Krisis Sosial-Ekologis Tidak Terbendung: WALHI Yogyakarta Membuka Layanan Aduan

Written by walhijogja

siaran pers

12 September 2024

Permasalahan krisis sosial-ekologi semakin tak terbendung lajunya karena bentuk-bentuk ekspansi pembangunan nasional, industri besar, buruknya tata kelola ruang dan seterusnya. Hal ini terjadi hampir seluruh wilayah kawasan advokasi WALHI Yogyakarta, misalnya maraknya pertambangan bahan galian golongan C di Daerah Aliran Sungai Progo telah mengakibatkan dampak terhadap ekosistem sungai dan masyarakat, yaitu: perubahan aliran sungai; erosi; degradasi air sungai; dan penurunan muka air tanah. Selain itu, ekspansi industri pariwisata modern yang identik dengan penetrasi modal menjadi penunjang krisis sosio-ekologis cukup masif dan melupakan tata kelola lingkungan.

Baca Juga: Posko Pengaduan Masalah Sampah

Industri pariwisata membutuhkan topangan dari sektor lainnya, terutama industri perhotelan dan laju pembangunan fisik lainnya. Peningkatan pembangunan di kawasan perkotaan sepanjang 2020 sampai dengan 2024 semakin tidak terbendung lajunya. Dampak nyata berada di daerah Miliran, akibat pembangunan hotel kemudian menghilangkan sumber air warga. Selain itu, berimbas pula terhadap minimnya ruang terbuka hijau di kawasan perkotaan. Padahal eksistensi ruang terbuka hijau memiliki fungsi penting sebagai serapan air tanah, penurunan emisi karbon, dan ruang untuk mengurangi polusi udara yang berada di Perkotaan. Kini, industri pariwasata juga tengah menghantui Kawasan Karst Gunungsewu.

 

 

 

 

Kawasan Bentang Alam Karst (KBAK) Gunungsewu telah mengalami ancaman serius, antara lain: penambangan; deforestasi; pembangunan bisnis privat; dan pengurangan luasan KBAK. Kawasan Karst Gunungsewu memiliki total luasan sebesar 71.713 hektar dengan ragam fungsi.  Fungsi karst tidak hanya berhenti tentang sumber daya air, tetapi juga sebagai pengikat karbon atau yang dikenal dengan carbon capture dan carbon storage di atmosfer. Namun, fungsi dan potensi ini terancam pembangunan bisnis privat dan pengurangan KBAK. Pembangunan bisnis privat di KBAK Gunungsewu berupa perhotelan dan sektor pariwisata berskala besar yakni: Drini Park; Stone Valley by HeHa; dan Bekizart (sedang direncanakan) merupakan bentuk ancaman yang akan merubah kondisi geologi di kawasan KBAK Gunungsewu. Pengurangan KBAK Gunungsewu juga tengah gencar dilakukan oleh pemerintah Kabupaten Gunungkidul dengan hanya menyisakan 37.018 hektar atau hanya 48,81% dari luasan saat ini. 

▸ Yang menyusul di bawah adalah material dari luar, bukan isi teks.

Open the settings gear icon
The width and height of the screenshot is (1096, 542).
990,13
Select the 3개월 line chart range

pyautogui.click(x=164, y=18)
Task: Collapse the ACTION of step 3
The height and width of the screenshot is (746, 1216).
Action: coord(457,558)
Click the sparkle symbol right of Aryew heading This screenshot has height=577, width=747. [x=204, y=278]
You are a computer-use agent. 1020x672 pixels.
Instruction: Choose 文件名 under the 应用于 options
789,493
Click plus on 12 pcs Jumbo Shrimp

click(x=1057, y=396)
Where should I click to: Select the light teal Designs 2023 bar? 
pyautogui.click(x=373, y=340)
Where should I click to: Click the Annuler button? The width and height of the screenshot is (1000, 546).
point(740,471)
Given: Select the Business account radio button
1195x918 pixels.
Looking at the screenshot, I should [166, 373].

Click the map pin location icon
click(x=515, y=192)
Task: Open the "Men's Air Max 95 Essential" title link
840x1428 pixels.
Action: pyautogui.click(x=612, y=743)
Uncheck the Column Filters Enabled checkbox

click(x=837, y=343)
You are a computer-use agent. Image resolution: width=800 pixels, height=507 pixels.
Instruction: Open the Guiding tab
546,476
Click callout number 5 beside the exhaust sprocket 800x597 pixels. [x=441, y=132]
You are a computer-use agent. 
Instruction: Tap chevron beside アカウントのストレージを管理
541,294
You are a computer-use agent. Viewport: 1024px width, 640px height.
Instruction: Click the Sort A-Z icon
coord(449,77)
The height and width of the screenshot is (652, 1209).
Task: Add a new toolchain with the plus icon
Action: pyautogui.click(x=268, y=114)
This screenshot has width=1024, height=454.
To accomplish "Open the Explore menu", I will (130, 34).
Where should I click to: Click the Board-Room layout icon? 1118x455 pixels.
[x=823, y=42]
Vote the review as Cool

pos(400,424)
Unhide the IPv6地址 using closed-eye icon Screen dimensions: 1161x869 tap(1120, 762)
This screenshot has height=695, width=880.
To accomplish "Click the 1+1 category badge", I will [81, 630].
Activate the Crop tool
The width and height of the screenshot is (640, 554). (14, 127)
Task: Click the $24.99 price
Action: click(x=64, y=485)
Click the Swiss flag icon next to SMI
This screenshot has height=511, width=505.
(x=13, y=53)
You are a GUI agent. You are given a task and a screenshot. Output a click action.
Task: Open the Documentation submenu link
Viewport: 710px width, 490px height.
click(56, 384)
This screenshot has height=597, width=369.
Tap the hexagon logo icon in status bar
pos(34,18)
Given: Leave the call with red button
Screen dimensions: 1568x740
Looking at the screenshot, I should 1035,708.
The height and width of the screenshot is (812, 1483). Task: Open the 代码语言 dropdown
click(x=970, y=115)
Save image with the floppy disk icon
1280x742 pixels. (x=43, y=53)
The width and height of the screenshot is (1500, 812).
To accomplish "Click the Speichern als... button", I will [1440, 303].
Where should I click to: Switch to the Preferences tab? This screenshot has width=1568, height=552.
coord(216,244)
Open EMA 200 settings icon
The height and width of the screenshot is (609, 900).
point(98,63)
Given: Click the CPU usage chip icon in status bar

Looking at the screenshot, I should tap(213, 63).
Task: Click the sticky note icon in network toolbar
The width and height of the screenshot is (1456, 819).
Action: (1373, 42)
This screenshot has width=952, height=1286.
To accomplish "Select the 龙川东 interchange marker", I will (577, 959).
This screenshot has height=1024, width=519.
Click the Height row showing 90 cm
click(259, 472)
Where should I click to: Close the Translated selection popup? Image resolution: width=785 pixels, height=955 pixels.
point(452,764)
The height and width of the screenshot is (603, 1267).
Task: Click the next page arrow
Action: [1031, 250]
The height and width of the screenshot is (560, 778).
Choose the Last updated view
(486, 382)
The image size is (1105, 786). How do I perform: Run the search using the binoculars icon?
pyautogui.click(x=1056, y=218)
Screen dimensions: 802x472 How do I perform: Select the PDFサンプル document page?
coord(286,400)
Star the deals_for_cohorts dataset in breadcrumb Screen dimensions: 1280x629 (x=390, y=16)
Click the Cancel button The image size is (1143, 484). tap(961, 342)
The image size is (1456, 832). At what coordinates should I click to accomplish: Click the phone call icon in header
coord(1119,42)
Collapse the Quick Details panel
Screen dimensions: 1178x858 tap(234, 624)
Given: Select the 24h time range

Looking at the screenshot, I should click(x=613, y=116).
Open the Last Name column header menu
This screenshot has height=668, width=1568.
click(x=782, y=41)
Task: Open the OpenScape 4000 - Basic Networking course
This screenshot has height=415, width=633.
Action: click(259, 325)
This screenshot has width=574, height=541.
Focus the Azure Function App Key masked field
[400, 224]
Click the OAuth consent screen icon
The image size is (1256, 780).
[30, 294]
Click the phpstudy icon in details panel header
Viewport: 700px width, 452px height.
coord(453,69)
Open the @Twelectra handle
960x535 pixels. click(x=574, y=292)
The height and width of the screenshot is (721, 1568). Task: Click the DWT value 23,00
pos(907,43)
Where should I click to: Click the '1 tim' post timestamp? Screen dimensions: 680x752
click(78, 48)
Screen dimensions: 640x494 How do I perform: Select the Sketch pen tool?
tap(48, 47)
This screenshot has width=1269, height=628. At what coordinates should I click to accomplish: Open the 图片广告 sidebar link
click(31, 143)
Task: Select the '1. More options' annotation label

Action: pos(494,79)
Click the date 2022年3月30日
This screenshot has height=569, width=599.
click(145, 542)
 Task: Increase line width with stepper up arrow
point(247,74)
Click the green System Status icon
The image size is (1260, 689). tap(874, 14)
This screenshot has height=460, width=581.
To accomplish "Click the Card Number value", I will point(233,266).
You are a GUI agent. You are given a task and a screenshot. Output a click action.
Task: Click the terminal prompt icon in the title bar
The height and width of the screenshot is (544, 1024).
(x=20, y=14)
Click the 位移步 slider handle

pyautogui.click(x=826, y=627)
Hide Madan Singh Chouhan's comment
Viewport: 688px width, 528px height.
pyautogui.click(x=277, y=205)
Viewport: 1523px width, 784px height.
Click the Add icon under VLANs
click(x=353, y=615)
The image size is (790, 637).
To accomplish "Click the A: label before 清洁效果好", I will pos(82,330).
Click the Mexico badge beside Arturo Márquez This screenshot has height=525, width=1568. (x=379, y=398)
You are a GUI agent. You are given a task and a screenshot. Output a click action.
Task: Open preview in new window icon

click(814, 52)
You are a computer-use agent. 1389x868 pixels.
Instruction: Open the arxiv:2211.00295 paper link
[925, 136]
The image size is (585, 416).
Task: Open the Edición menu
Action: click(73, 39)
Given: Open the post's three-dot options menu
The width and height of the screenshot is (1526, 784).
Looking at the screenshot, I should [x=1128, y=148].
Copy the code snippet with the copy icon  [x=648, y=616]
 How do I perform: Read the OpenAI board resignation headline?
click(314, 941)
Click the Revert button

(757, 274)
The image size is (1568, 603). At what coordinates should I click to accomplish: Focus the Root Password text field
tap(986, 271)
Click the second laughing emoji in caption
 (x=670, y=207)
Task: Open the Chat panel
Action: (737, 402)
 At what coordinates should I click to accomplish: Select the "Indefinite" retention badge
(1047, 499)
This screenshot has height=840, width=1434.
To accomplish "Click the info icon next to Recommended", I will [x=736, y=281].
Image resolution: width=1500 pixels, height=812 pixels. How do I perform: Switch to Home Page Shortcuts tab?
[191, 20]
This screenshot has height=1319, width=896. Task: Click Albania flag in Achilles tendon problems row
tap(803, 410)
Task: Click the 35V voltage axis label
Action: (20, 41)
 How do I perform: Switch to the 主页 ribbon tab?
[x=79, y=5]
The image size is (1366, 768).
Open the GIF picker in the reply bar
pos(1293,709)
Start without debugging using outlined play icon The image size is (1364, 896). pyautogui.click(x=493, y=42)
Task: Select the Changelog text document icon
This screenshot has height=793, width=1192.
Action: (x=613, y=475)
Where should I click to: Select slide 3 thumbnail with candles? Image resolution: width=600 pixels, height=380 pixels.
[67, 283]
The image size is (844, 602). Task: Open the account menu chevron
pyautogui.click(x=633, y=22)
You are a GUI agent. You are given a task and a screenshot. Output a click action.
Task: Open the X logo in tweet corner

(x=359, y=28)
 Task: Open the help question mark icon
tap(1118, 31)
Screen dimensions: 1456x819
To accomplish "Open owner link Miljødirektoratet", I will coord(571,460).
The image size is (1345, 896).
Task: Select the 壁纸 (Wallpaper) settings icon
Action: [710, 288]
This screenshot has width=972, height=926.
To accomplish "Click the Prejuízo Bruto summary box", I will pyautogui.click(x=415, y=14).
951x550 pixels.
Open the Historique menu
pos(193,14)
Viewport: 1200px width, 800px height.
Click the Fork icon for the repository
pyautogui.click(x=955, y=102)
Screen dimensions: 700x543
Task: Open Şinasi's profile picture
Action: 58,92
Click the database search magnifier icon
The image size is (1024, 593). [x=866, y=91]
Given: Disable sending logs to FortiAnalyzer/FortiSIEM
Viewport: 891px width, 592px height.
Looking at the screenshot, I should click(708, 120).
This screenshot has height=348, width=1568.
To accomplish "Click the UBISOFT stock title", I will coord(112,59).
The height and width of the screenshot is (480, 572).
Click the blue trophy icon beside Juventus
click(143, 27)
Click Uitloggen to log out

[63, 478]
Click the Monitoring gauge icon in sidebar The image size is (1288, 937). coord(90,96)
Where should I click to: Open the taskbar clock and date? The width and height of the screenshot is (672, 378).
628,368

Bergeser ke kawasan Menoreh, dalam waktu dekat skema Kawasan Strategis Pariwisata Nasional (KSPN) akan berlangsung secara masif di kawasan ini. WALHI Yogyakarta melihat terdapat potensi pergesaran corak produksi, budaya, dan krisis sosial-ekologis. Pembangunan yang tengah berlangsung adalah bedah menoreh dan Borobudur Highland. Hal ini, sebenarnya telah dimulai semenjak Proyek Startegis Nasional (PSN) berupa pembangunan Bandara YIA (Yogyakarta International Airport) dan pembangunan Bendungan Bener yang berakibat pada perampasan ruang hidup di Desa Wadas.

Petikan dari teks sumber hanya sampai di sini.